Nikos Katsis, asset management division director at DESFA, told Xinhua during a recent tour of Revithoussa that the terminal’s utilization has increased in recent years.
“In 2021, 32 percent of the volume consumed in the Greek market were regasified at Revithoussa. By August this year, this figure went up to 44 percent.”
The terminal has a regasification capacity of 1,400 cubic meters of LNG per hour. It has three storage tanks, with a total capacity of 225,000 cubic meters, according to Katsis.
Since its inauguration in 2000, the terminal has received LNG from 16 different countries. This year, 60 percent of the 50-odd shipments came from the United States, with Algeria being the second largest source, he said.
In order to respond to increased demand, in August this year the DESFA leased a floating storage unit (FSU), Katsis said.

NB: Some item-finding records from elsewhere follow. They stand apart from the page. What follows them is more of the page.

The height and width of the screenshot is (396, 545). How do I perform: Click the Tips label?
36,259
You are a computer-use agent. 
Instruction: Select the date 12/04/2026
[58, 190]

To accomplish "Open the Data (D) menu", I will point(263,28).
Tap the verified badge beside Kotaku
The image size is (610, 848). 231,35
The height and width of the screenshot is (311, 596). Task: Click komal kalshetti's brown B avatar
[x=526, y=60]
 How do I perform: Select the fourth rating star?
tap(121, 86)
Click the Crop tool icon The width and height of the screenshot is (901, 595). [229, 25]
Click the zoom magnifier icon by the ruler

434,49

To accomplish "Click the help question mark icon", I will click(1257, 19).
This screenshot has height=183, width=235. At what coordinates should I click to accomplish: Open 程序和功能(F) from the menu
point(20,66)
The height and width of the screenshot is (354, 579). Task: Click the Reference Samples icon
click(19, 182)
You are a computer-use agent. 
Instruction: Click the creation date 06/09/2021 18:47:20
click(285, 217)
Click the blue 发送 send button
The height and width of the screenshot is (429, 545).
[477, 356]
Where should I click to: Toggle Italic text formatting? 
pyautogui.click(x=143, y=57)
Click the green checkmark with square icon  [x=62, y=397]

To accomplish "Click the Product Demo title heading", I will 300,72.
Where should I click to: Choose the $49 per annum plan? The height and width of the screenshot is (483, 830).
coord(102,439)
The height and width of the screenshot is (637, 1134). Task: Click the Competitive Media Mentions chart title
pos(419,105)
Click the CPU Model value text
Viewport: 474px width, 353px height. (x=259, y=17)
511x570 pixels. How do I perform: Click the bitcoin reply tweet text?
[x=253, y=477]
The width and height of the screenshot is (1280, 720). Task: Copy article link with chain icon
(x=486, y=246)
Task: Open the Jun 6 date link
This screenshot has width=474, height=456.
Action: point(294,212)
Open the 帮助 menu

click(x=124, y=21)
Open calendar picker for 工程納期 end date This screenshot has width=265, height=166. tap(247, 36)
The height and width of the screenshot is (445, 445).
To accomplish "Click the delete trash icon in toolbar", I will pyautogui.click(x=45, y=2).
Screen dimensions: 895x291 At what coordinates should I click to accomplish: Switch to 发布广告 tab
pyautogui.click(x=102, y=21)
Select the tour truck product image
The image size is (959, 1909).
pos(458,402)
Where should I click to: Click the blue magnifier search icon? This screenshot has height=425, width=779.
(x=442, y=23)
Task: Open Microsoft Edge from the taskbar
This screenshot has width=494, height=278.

An LNG carrier with a capacity of 150,000 cubic meters of LNG is now docked next to Revithoussa’s three storage tanks.
SKYROCKETING ENERGY PRICES
“Just like elsewhere in Europe, households in Greece are increasingly worried about their energy bills,” said Mathioulakis, who is also an energy strategy analyst at the University of Macedonia in northern Greece.
Natural gas prices increased by 261.3 percent in August this year compared to the same period in 2021, and the respective figure for electricity prices was 38.5 percent, according to the latest official data provided by the Hellenic Statistical Authority (ELSTAT).
ELSTAT attributes the bulk of the 11.4 percent increase in the annual inflation rate in August to the rise in energy costs. The Greek inflation rate hit a 30-year record of 12.1 percent in June.
The Greek government has adopted a series of measures to support the country’s consumers. To date, it has allocated 9.8 billion euros (9.4 billion U.S. dollars) to subsidize the electricity and natural gas bills of households and businesses, Greek Finance Minister Christos Staikouras told Parliament last week.
However, Mathioulakis said that the bills are still 60-70 percent higher than last year. “This is a big problem.”
Andreas Kondylis, mayor of Alimos, a suburb of Athens, told Xinhua that society as a whole has been affected by the high energy prices.
“People are extremely troubled, extremely anxious and under pressure financially by the high energy prices. State aid has given them breathing room, but they still find it hard to deal with the rising cost of living,” Kondylis said.
“We need to see this as a market problem and not as a geopolitical problem and try to solve it that way,” Mathioulakis said.